Compositional vs. Monolithic Verification. We evaluated compositional reasoning in Kind 2 on the TCM (Transport Class Model) for medium-sized aircraft discussed and verified compositionally by hand by Brat et al. [4]. The subsystem of the TCM we had access to, which is modeled in Lustre, includes components for the latitudinal and longitudinal controllers, and for the mode logic that decides which controller should be active at any time. The controllers are heavily numerical and contain non-linear expressions, which are problematic for current SMT solvers. We wrote contracts corresponding to Federal Aviations Regulations [4] for most of the components of the subsystem. We also abstracted non-linear expressions by components with a linear contract.

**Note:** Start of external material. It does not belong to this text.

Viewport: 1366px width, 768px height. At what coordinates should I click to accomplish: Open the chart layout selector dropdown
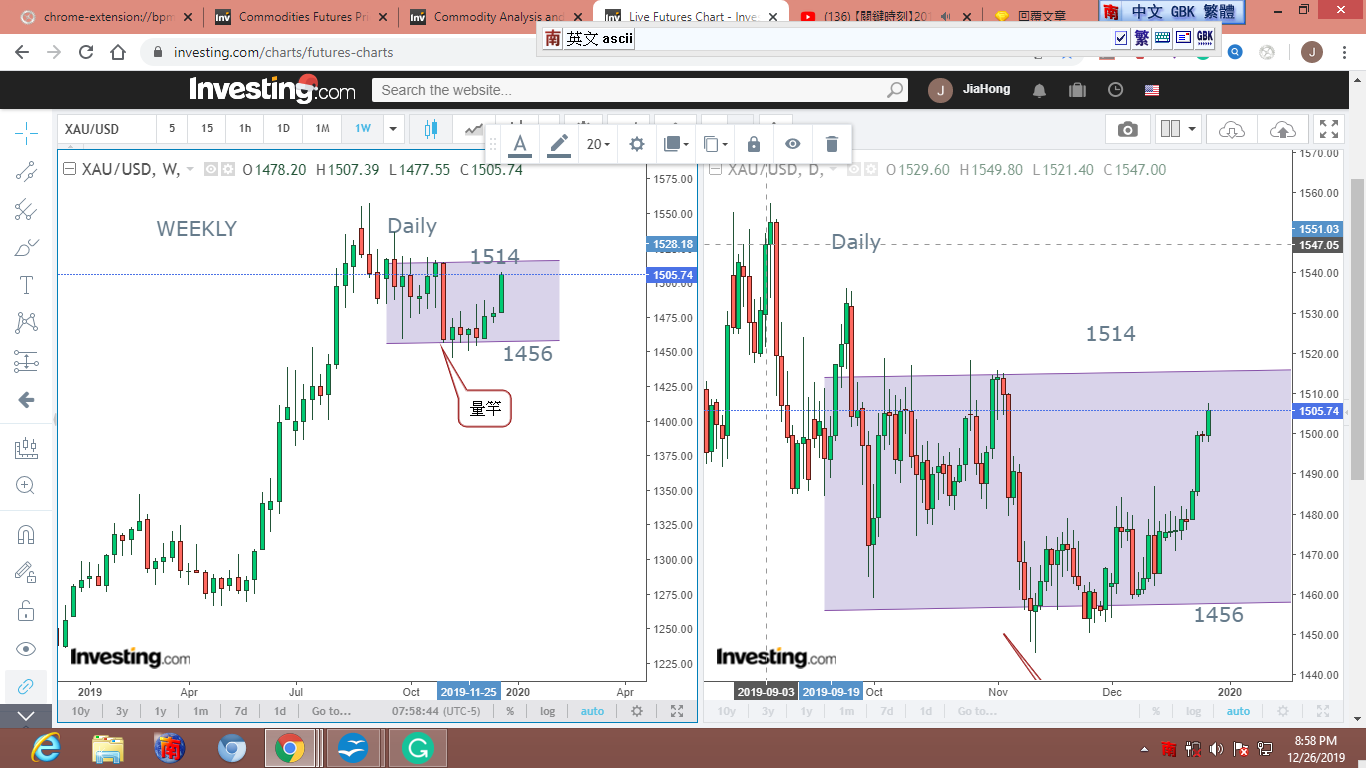pyautogui.click(x=1178, y=129)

The runtime to verify every component of the system bottom-up, including the abstractions of non-linear expressions, is about 400 s on a 2014 i7 CPU running OSX. A comparison with a purely monolithic approach is not possible because of the presence of non-linearity. All SMT solvers we tried would return unknown, even for checks dealing with a single, relatively simple component. As a consequence, we did a monolithic analysis of a modified TCM system where the non-linear expressions are replaced by their linear contract but otherwise nothing else is abstracted. In this setting, the analysis of the top level of the system ran for two hours without reaching a conclusion. We refer the interested reader to Champion el al. [6] for a more in-depth discussion.

4 Applications

Kind 2 is used in academia and in a variety of industrial settings. For the latter, it is for instance one of the backend model checkers in the AGREE framework for compositional verification of AADL models [1] at Rockwell-Collins. It has been used at General Electric for model-based test case generation. It is also used in an open-source model-checking plugin for Simulink developed by NASA Ames and CMU, which relies on Lustre model checkers and produces user feedback at the Simulink block level. Kind 2 ’s proof certificates are leveraged as an innovative way to approach tool qualification with respect to DO-178C requirements in a NASA and FAA funded project.